Bioavailability and pharmacokinetics of oxazepam

Abstract

Six healthy volunteers received oxazepam 15 mg i.v. and orally at an interval of at least one week. The kinetic variables of i.v. oxazepam were: elimination half-life (t_1/2β) 6.7 h, total clearance (CL) 1.07 ml·min⁻¹·kg⁻¹, volume of distribution (V_c) 0.27 l·kg⁻¹ (0.21–0.49) and volume of distribution at steady-state (V_ss) 0.59 l·kg⁻¹. The intravenous disposition of unbound oxazepam was characterized by a clearance of 22.5ml·min⁻¹·kg⁻¹ and a distribution volume of 12.3 l·kg⁻¹. After oral oxazepam the peak plasma level was reached in 1.7 to 2.8 h.

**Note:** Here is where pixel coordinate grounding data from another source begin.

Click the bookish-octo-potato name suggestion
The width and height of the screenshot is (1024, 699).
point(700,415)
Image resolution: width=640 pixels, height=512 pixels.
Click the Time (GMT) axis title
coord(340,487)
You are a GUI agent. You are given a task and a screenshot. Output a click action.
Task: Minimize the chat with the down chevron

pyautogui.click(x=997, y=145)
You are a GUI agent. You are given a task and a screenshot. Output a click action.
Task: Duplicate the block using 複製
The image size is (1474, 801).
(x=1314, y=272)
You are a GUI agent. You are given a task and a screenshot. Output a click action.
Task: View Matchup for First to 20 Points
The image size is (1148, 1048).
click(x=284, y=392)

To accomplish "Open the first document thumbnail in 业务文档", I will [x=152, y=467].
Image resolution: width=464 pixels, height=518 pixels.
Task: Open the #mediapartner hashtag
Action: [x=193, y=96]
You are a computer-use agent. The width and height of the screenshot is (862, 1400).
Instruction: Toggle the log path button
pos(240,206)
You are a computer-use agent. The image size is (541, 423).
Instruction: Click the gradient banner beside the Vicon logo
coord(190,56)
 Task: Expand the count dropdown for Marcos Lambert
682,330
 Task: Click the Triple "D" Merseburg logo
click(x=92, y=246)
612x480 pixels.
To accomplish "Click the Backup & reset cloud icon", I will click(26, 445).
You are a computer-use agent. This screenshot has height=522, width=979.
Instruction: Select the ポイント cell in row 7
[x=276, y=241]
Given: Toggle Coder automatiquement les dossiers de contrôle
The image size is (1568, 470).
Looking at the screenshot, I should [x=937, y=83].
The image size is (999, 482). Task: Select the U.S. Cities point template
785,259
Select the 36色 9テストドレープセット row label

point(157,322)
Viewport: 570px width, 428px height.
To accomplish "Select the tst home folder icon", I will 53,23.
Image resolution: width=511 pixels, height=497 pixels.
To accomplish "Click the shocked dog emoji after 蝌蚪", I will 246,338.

The plasma t_1/2β at 5.8 h was not significantly different from the i.v. value. Absorption was almost complete, with a bioavailability of 92.8%. Urinary recovery was 80.0 and 71.4% of the dose after intravenous and oral administration, respectively. Renal clearance (CL_R) of the glucuronide metabolite was 1.10 ml·min⁻¹·kg⁻¹ (0.98–1.52). Oxazepam was extensively bound to plasma protein with a free fraction of 4.5%.